**What you will do:**
#1 Retype the stretch of the strategy passage from "Strategic Plan to Extend" through "attractive shareholder returns.".
#2 Using the strategy passage, state whether each claim agrees with it, answering yes or no and quoting the deciding words: (a) the business converted to a REIT in 2014; (b) revenue growth of 5%—10% is targeted; (c) the plan seeks to expand the footprint in Developed Markets.

**Text segment:**
####################

05/19/2015

A Strategy
to Extend Durability

Continuing to execute on a proven strategy to extend
the durability of our storage rental business

View Our Strategic Plan

Durable Platform

Sustaining Investments to Capture
Attractive Incremental Returns

Deliberate Growth

Targeting Continued Solid
2%—5% Growth in Revenues

Deliver Opportunity

Maintaining Consistent
Adjusted OIBDA Margins

OUR STRATEGY

Strategic Plan to Extend Durability

We continue to execute and make progress on our strategic plan to drive higher profits through improved revenue growth in our Developed Markets; expand our footprint in high growth Emerging Markets; and generate momentum in our Emerging Business Opportunities segment. The pillars of our strategic plan support the durability of our business and trusted brand, the sustainability of our cash flow and our fit as a Real Estate Investment Trust (REIT). Our successful conversion to a REIT in 2014 complements our strategy and supports attractive shareholder returns.

Through our Speed and Agility initiatives, we are driving continuous improvement to efficiently operate our business and continue to move forward with our strategic plan. Our focus on Organization and Culture positions our employees for success through a structure that provides training and tools to help them help us to achieve our goals.

####################

**Provided material:**
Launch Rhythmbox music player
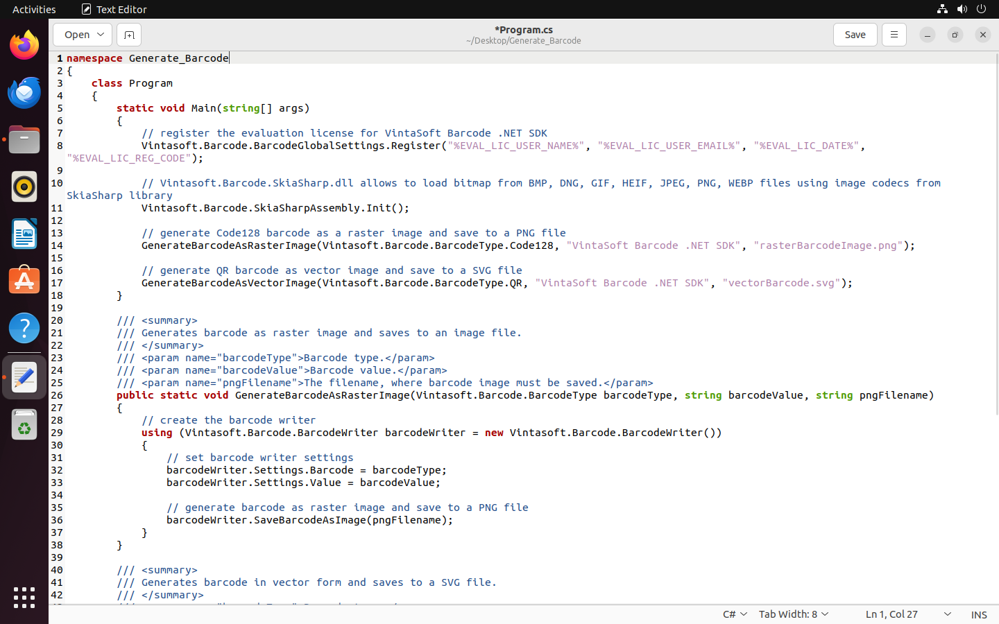999x624 pixels. 24,187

####################

**Solutions:**
#1
Strategic Plan to Extend Durability

We continue to execute and make progress on our strategic plan to drive higher profits through improved revenue growth in our Developed Markets; expand our footprint in high growth Emerging Markets; and generate momentum in our Emerging Business Opportunities segment. The pillars of our strategic plan support the durability of our business and trusted brand, the sustainability of our cash flow and our fit as a Real Estate Investment Trust (REIT). Our successful conversion to a REIT in 2014 complements our strategy and supports attractive shareholder returns.

#2
(a) Yes: "Our successful conversion to a REIT in 2014 complements our strategy"
(b) No: "Targeting Continued Solid 2%—5% Growth in Revenues"
(c) No: "expand our footprint in high growth Emerging Markets"